The only areas of my life where I consistently struggle are the ones where I don’t trust that the infinite creative potential has my back. Somehow, in those areas I fall back into the metaphysics of empowerment, trying to control the universe by continual scenario planning (aka “worrying”) and thinking that if it’s to be, surely it’s going to be 100% up and down to me. I try to borrow confidence from my past successes and convince myself that “I’ve got this”, but truth be told, putting a brave face on top of scary, insecure thinking doesn’t mask much of anything.

Here’s how Syd Banks, the enlightened Scottish welder, talked about it:

There is one Universal Mind, common to all, and wherever you are, it is with you, always.
There is no end or limitation, nor are there boundaries, to the human mind.

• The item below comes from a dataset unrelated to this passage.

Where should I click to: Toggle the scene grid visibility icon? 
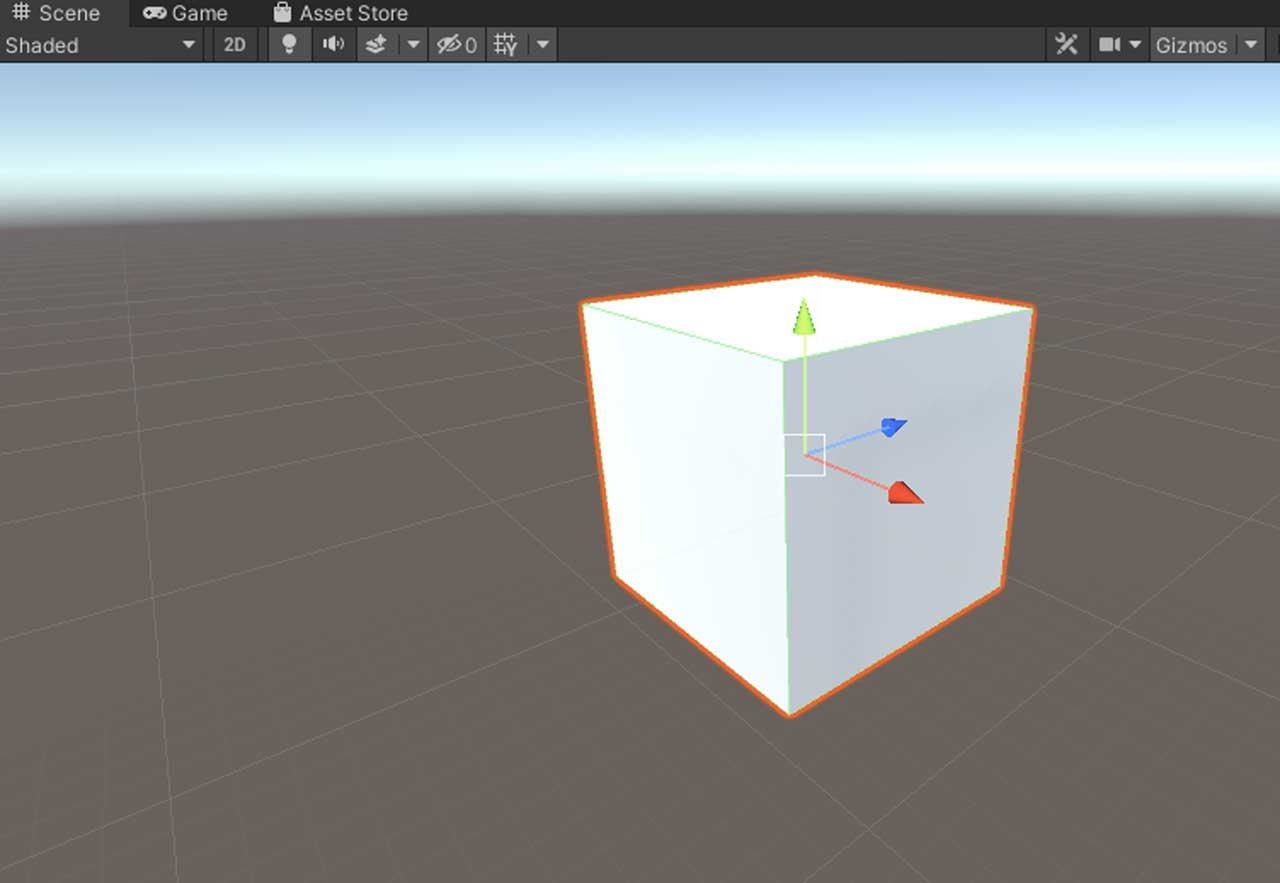point(506,44)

The Universal Mind, or the impersonal mind, is constant and unchangeable.
The personal mind is in a perpetual state of change. All humans have the inner ability to synchronize their personal mind with their impersonal mind to bring harmony into their lives…

Each time I’m reminded that I don’t control the universe, I remember that I don’t need to. And each time I rely on the in the moment responsive intelligence of the deeper mind to see me through, the more reliable it proves itself to be.